Yoghurt Yoghurt contains lots of probiotics that support a healthy digestive process and calm inflammation. Probiotics can reduce bloating and abdominal swelling in those with irritable bowel syndrome (IBS).

Oatmeal This breakfast mainstay contains a large amount of fibre content, which helps to fight constipation. 

Oranges Oranges are a good source of fibre and water, which can help prevent water retention and promote regular bowel movements. The vitamin C helps to increase gut health. 

Bananas Also a good source of fibre, bananas contain potassium, which can help regulate sodium levels and prevent water retention.

Turmeric This spice contains curcumin, which can tame IBS symptoms, help ease discomfort, regulate the digestive system, and reduce bloating.

Pineapple Pineapple contains a natural enzyme called bromelain that aids digestion. Bromelain is so effective at softening up tough food, by the way, that it’s also used as a meat tenderizer.

Celery These green stalks contain a huge amount of water along with fibre. Almost 95 per cent of these vegetables are made up of water. This helps it to provide a laxative effect. 

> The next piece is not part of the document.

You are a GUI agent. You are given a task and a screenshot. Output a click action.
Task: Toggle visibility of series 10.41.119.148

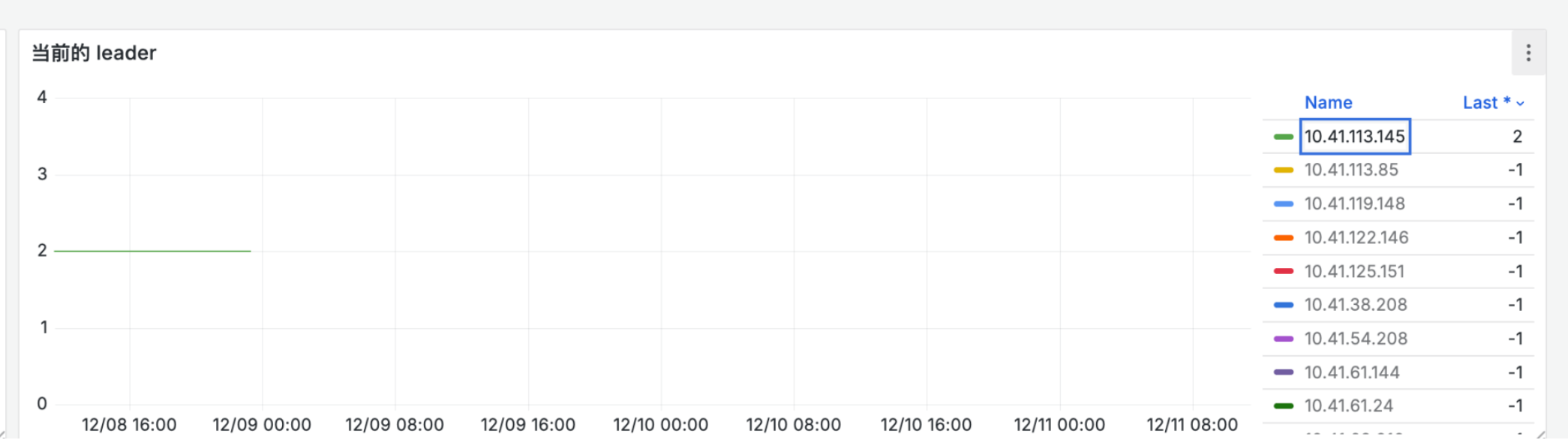pyautogui.click(x=1354, y=204)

Ginger The spice relaxes your intestines while also breaking down proteins with an enzyme called zingibain. Thus, people have been relying on ginger to resolve gastric distress for centuries.

Cucumber Like celery, cucumbers also contain a huge amount of water. It contains a whopping 96 per cent water. That helps to wash away digestive issues created by dehydration.

Kiwi These powerful fruits contain another enzyme, actinidin, that helps speed up digestion.  Just two kiwis are also an excellent source of bloat-beating potassium and fibre — all for just 90 calories.